The Glen Mitchell House, also known as Mitchell House, was a unique design in Dodge City at the time it was built, as it was modeled using Asian influences which were considerably different from the surrounding conventionally styled homes. The home in the Organic Architecture style was designed by architect Bruce Goff when Goff was practicing architecture in Kansas from 1964–1968 and built by Don Stein and Leo Jantz both of Dodge City, Kansas, United States. The house located at 1905 Burr Parkway, Dodge City, Kansas was designed in 1968 for Dr. Glen Mitchell, a practicing dentist and accomplished musician, and with the use of colors, textures and natural materials and landscaping the architect achieved a home that was in "harmony with its landscape".

The Glen Mitchell house has angular geometry and a large sloping wood shingle roof. Bruce Wrightsman, an architect of the Kansas State Historical Society, wrote that Goff's houses often had "large overhangs with thin eaves set over a large expanse of glass, giving the roof a sense of lightness," and noted that the Mitchell House's roof in particular "swooped upward, giving the roof the sense of flight as it floated over clerestory glass bringing in natural light to the open space." He also commented that colored glass is incorporated in the walls to create unique lighting characteristics and strengthen the organic expression of the home.
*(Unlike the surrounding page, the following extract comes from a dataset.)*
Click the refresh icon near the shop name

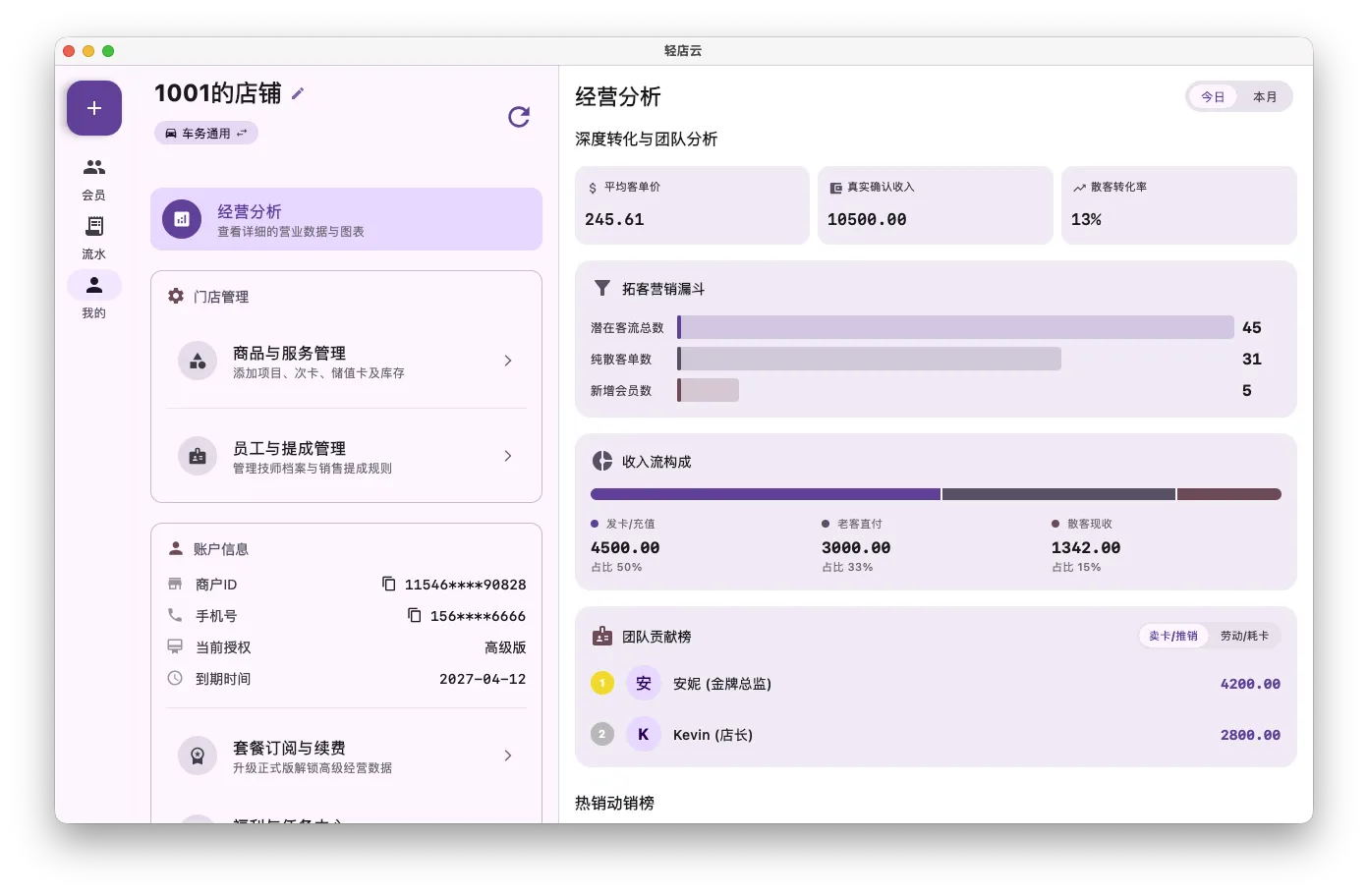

Professor Arn Henderson, of the University of Oklahoma, found Goff to be " an American genius" in a 2000 review of his works. But Henderson considered the Glen Mitchell House in Kansas to be "uninspired", and complained that the house "with a monochromatic cladding of wood shakes lacked both delicacy and the visual contrast that characterized much of his work."
However, on reading Goff speak of his own theories of Music and Architecture in the Philip Welch edited collection of Goff's conversations and lectures one could surmise that this is a classic example of an architectural composition on a unique site with music as its inspiration and the monochromatic characteristics are part of the unique composition on a unique site.